▸ Task prompt: Print out the complete set of records below, exactly as they read.

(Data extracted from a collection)
§ §

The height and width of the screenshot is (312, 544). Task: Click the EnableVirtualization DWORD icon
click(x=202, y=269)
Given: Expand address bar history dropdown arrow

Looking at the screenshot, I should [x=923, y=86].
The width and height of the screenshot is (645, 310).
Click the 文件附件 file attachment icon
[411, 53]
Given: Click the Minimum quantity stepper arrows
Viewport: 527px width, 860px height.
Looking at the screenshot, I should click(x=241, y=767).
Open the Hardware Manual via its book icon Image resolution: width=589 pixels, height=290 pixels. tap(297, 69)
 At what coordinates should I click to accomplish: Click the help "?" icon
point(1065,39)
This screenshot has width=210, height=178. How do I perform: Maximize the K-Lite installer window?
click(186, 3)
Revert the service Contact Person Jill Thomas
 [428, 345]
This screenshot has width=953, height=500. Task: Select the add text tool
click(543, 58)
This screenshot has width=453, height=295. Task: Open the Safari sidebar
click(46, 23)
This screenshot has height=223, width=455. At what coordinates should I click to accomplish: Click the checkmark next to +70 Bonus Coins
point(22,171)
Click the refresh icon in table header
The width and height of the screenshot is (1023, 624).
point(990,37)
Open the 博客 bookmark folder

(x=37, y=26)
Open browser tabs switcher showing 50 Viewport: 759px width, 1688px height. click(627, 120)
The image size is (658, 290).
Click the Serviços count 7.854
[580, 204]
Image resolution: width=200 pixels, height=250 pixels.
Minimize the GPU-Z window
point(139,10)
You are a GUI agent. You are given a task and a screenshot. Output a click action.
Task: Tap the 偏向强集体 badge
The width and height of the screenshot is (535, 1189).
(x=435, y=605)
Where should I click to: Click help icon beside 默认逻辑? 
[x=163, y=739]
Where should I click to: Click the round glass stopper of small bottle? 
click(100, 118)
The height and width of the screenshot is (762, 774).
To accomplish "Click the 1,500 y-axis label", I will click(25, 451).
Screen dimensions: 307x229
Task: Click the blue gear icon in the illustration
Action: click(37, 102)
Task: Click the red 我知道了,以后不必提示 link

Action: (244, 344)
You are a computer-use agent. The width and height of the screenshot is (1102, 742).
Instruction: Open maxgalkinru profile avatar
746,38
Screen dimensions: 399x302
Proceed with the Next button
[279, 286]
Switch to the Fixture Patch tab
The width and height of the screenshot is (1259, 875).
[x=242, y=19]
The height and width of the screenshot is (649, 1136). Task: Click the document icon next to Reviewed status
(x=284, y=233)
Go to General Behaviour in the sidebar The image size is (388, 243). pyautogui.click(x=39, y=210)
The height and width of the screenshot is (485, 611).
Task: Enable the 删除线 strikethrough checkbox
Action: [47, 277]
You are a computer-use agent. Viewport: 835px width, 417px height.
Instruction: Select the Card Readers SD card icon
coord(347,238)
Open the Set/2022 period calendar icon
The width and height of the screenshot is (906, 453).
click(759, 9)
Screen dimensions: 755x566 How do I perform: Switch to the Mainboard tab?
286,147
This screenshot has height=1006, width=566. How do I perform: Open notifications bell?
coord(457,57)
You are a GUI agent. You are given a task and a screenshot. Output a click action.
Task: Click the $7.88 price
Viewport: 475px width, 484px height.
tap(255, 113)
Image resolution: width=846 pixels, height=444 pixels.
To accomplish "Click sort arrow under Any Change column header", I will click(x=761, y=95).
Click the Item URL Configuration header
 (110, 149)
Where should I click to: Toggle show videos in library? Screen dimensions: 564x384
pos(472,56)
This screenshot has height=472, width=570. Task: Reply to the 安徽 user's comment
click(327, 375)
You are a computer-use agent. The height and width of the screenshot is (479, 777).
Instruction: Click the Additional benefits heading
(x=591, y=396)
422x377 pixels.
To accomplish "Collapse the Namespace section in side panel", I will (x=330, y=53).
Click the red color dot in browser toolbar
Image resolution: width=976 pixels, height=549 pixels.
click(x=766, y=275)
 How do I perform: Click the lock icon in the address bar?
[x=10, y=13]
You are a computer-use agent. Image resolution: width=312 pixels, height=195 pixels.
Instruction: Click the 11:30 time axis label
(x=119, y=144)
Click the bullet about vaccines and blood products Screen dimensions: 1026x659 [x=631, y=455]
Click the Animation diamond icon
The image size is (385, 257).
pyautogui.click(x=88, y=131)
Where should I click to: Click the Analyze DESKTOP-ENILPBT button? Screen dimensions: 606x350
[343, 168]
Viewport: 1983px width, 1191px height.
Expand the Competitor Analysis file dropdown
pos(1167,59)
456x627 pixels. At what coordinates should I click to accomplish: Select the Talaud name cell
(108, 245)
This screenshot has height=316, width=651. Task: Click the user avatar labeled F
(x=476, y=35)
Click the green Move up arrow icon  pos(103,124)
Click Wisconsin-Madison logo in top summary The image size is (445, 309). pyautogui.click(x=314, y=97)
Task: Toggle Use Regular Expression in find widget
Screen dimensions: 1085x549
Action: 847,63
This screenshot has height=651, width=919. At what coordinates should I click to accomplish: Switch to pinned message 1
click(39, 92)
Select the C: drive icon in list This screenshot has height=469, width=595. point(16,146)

§ §

▸ Task solution:
The height and width of the screenshot is (312, 544). Task: Click the EnableVirtualization DWORD icon
click(x=202, y=269)
Given: Expand address bar history dropdown arrow

Looking at the screenshot, I should [x=923, y=86].
The width and height of the screenshot is (645, 310).
Click the 文件附件 file attachment icon
[411, 53]
Given: Click the Minimum quantity stepper arrows
Viewport: 527px width, 860px height.
Looking at the screenshot, I should click(x=241, y=767).
Open the Hardware Manual via its book icon Image resolution: width=589 pixels, height=290 pixels. tap(297, 69)
 At what coordinates should I click to accomplish: Click the help "?" icon
point(1065,39)
This screenshot has width=210, height=178. How do I perform: Maximize the K-Lite installer window?
click(186, 3)
Revert the service Contact Person Jill Thomas
 [428, 345]
This screenshot has width=953, height=500. Task: Select the add text tool
click(543, 58)
This screenshot has width=453, height=295. Task: Open the Safari sidebar
click(46, 23)
This screenshot has height=223, width=455. At what coordinates should I click to accomplish: Click the checkmark next to +70 Bonus Coins
point(22,171)
Click the refresh icon in table header
The width and height of the screenshot is (1023, 624).
point(990,37)
Open the 博客 bookmark folder

(x=37, y=26)
Open browser tabs switcher showing 50 Viewport: 759px width, 1688px height. click(627, 120)
The image size is (658, 290).
Click the Serviços count 7.854
[580, 204]
Image resolution: width=200 pixels, height=250 pixels.
Minimize the GPU-Z window
point(139,10)
You are a GUI agent. You are given a task and a screenshot. Output a click action.
Task: Tap the 偏向强集体 badge
The width and height of the screenshot is (535, 1189).
(x=435, y=605)
Where should I click to: Click help icon beside 默认逻辑? 
[x=163, y=739]
Where should I click to: Click the round glass stopper of small bottle? 
click(100, 118)
The height and width of the screenshot is (762, 774).
To accomplish "Click the 1,500 y-axis label", I will click(25, 451).
Screen dimensions: 307x229
Task: Click the blue gear icon in the illustration
Action: click(37, 102)
Task: Click the red 我知道了,以后不必提示 link

Action: (244, 344)
You are a computer-use agent. The width and height of the screenshot is (1102, 742).
Instruction: Open maxgalkinru profile avatar
746,38
Screen dimensions: 399x302
Proceed with the Next button
[279, 286]
Switch to the Fixture Patch tab
The width and height of the screenshot is (1259, 875).
[x=242, y=19]
The height and width of the screenshot is (649, 1136). Task: Click the document icon next to Reviewed status
(x=284, y=233)
Go to General Behaviour in the sidebar The image size is (388, 243). pyautogui.click(x=39, y=210)
The height and width of the screenshot is (485, 611).
Task: Enable the 删除线 strikethrough checkbox
Action: [47, 277]
You are a computer-use agent. Viewport: 835px width, 417px height.
Instruction: Select the Card Readers SD card icon
coord(347,238)
Open the Set/2022 period calendar icon
The width and height of the screenshot is (906, 453).
click(759, 9)
Screen dimensions: 755x566 How do I perform: Switch to the Mainboard tab?
286,147
This screenshot has height=1006, width=566. How do I perform: Open notifications bell?
coord(457,57)
You are a GUI agent. You are given a task and a screenshot. Output a click action.
Task: Click the $7.88 price
Viewport: 475px width, 484px height.
tap(255, 113)
Image resolution: width=846 pixels, height=444 pixels.
To accomplish "Click sort arrow under Any Change column header", I will click(x=761, y=95).
Click the Item URL Configuration header
 (110, 149)
Where should I click to: Toggle show videos in library? Screen dimensions: 564x384
pos(472,56)
This screenshot has height=472, width=570. Task: Reply to the 安徽 user's comment
click(327, 375)
You are a computer-use agent. The height and width of the screenshot is (479, 777).
Instruction: Click the Additional benefits heading
(x=591, y=396)
422x377 pixels.
To accomplish "Collapse the Namespace section in side panel", I will (x=330, y=53).
Click the red color dot in browser toolbar
Image resolution: width=976 pixels, height=549 pixels.
click(x=766, y=275)
 How do I perform: Click the lock icon in the address bar?
[x=10, y=13]
You are a computer-use agent. Image resolution: width=312 pixels, height=195 pixels.
Instruction: Click the 11:30 time axis label
(x=119, y=144)
Click the bullet about vaccines and blood products Screen dimensions: 1026x659 [x=631, y=455]
Click the Animation diamond icon
The image size is (385, 257).
pyautogui.click(x=88, y=131)
Where should I click to: Click the Analyze DESKTOP-ENILPBT button? Screen dimensions: 606x350
[343, 168]
Viewport: 1983px width, 1191px height.
Expand the Competitor Analysis file dropdown
pos(1167,59)
456x627 pixels. At what coordinates should I click to accomplish: Select the Talaud name cell
(108, 245)
This screenshot has height=316, width=651. Task: Click the user avatar labeled F
(x=476, y=35)
Click the green Move up arrow icon  pos(103,124)
Click Wisconsin-Madison logo in top summary The image size is (445, 309). pyautogui.click(x=314, y=97)
Task: Toggle Use Regular Expression in find widget
Screen dimensions: 1085x549
Action: 847,63
This screenshot has height=651, width=919. At what coordinates should I click to accomplish: Switch to pinned message 1
click(39, 92)
Select the C: drive icon in list This screenshot has height=469, width=595. point(16,146)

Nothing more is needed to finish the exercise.